— BEGIN SUPPLIED ENTRIES —

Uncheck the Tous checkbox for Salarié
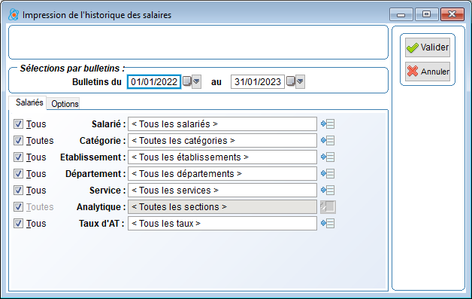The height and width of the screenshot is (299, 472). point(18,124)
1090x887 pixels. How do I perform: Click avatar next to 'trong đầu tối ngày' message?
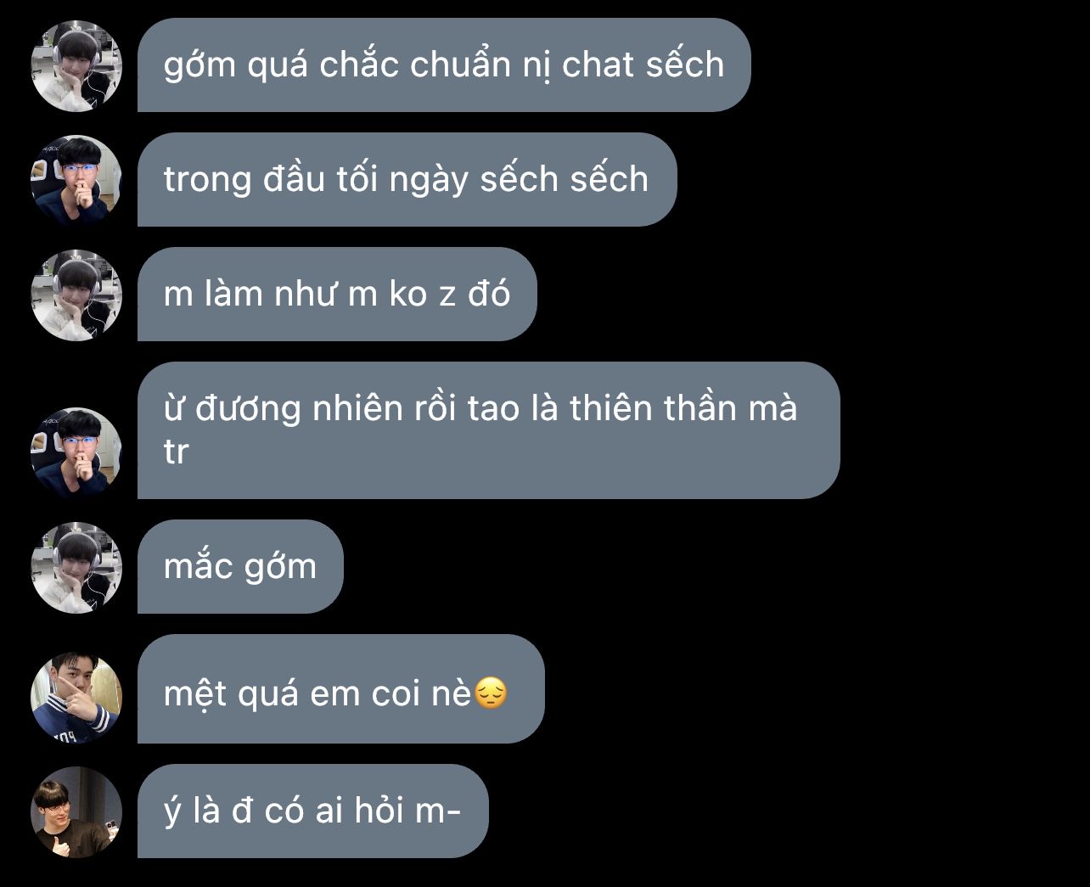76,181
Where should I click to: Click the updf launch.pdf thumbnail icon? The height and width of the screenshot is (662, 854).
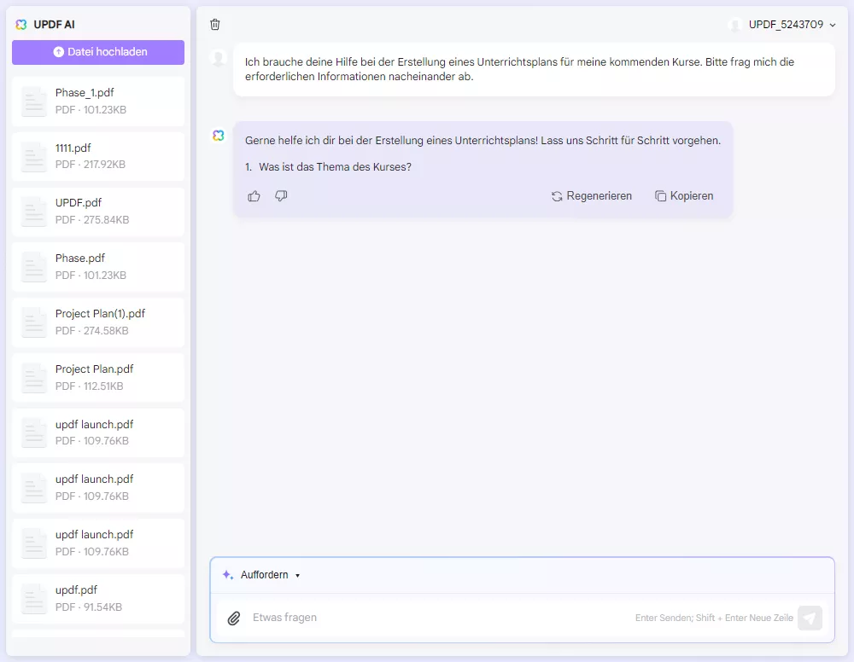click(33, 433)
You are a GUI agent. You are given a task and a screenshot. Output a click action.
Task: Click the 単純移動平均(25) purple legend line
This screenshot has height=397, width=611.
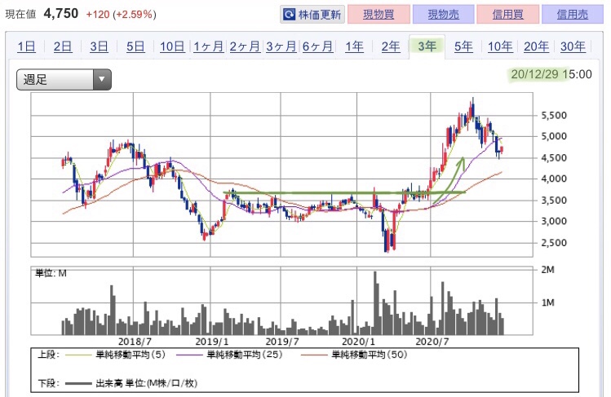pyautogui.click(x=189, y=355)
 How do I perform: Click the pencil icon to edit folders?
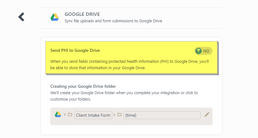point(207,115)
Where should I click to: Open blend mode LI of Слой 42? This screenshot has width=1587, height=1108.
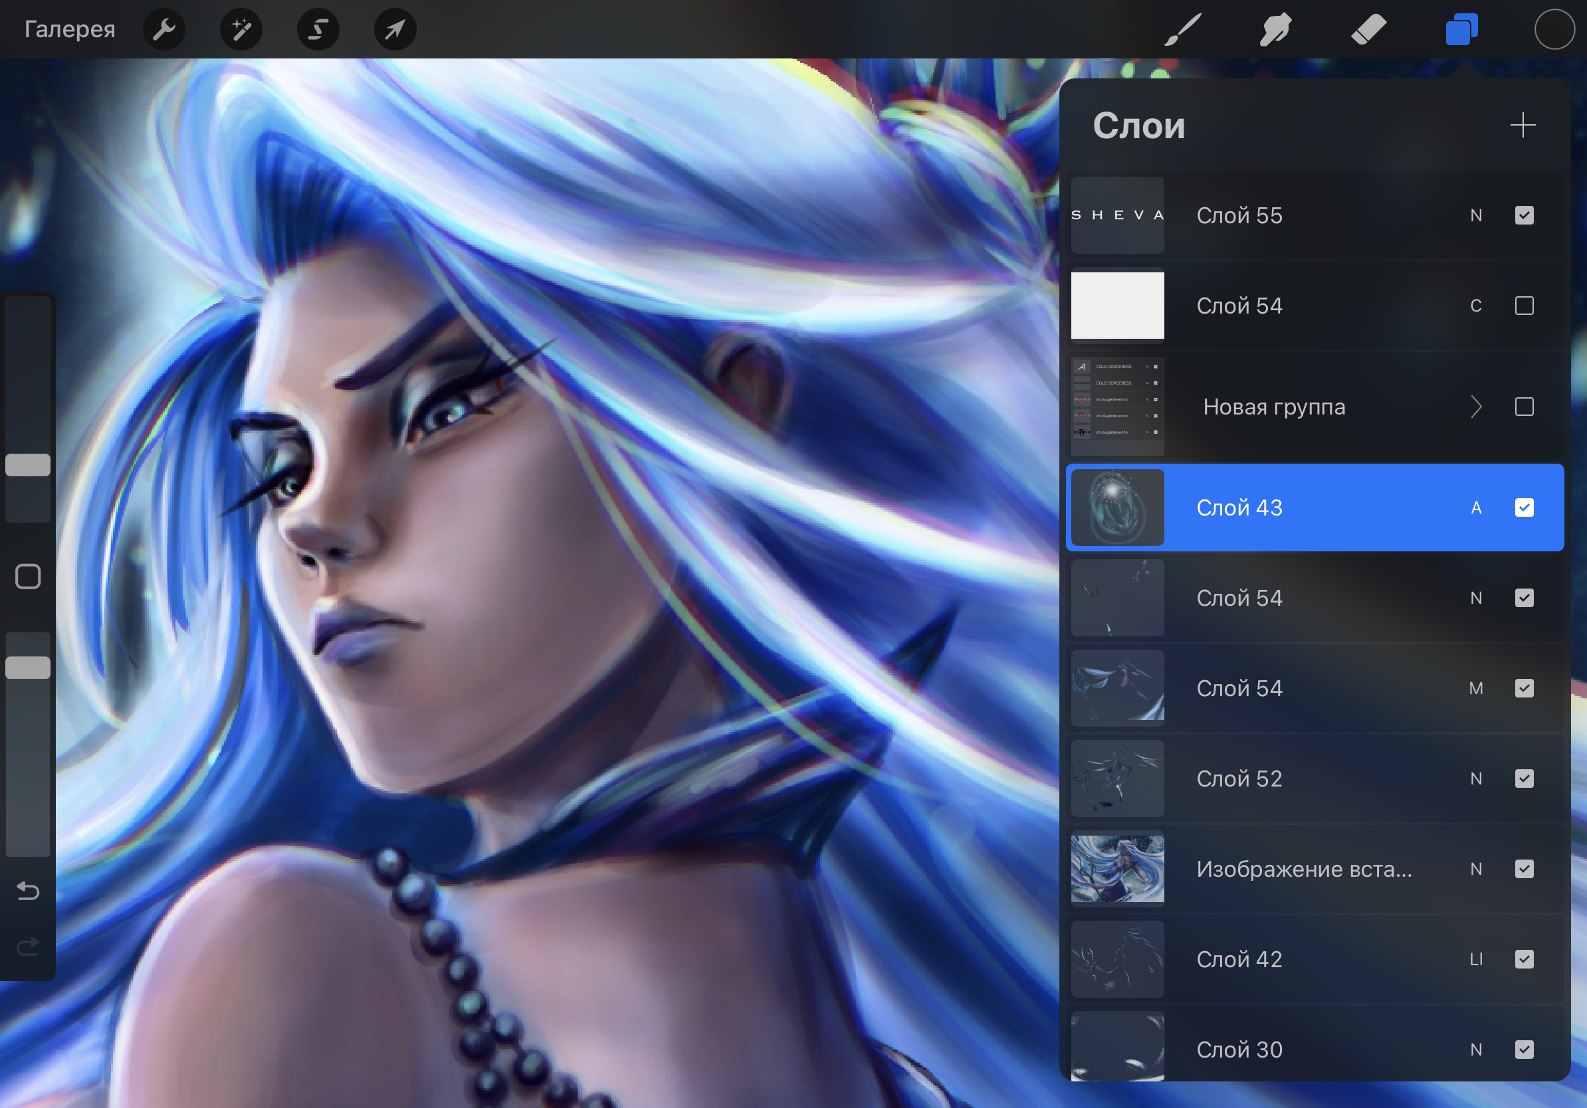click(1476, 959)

— END SUPPLIED ENTRIES —

- **TASK OBJECTIVE**: Retype all six items above word for word, leaving out the pictures.

- **RESPONSE TO THE EXERCISE**:
Uncheck the Tous checkbox for Salarié
The height and width of the screenshot is (299, 472). point(18,124)
1090x887 pixels. How do I perform: Click avatar next to 'trong đầu tối ngày' message?
76,181
Where should I click to: Click the updf launch.pdf thumbnail icon? The height and width of the screenshot is (662, 854).
click(33, 433)
You are a GUI agent. You are given a task and a screenshot. Output a click action.
Task: Click the 単純移動平均(25) purple legend line
This screenshot has height=397, width=611.
pyautogui.click(x=189, y=355)
 How do I perform: Click the pencil icon to edit folders?
point(207,115)
Where should I click to: Open blend mode LI of Слой 42? This screenshot has width=1587, height=1108.
click(1476, 959)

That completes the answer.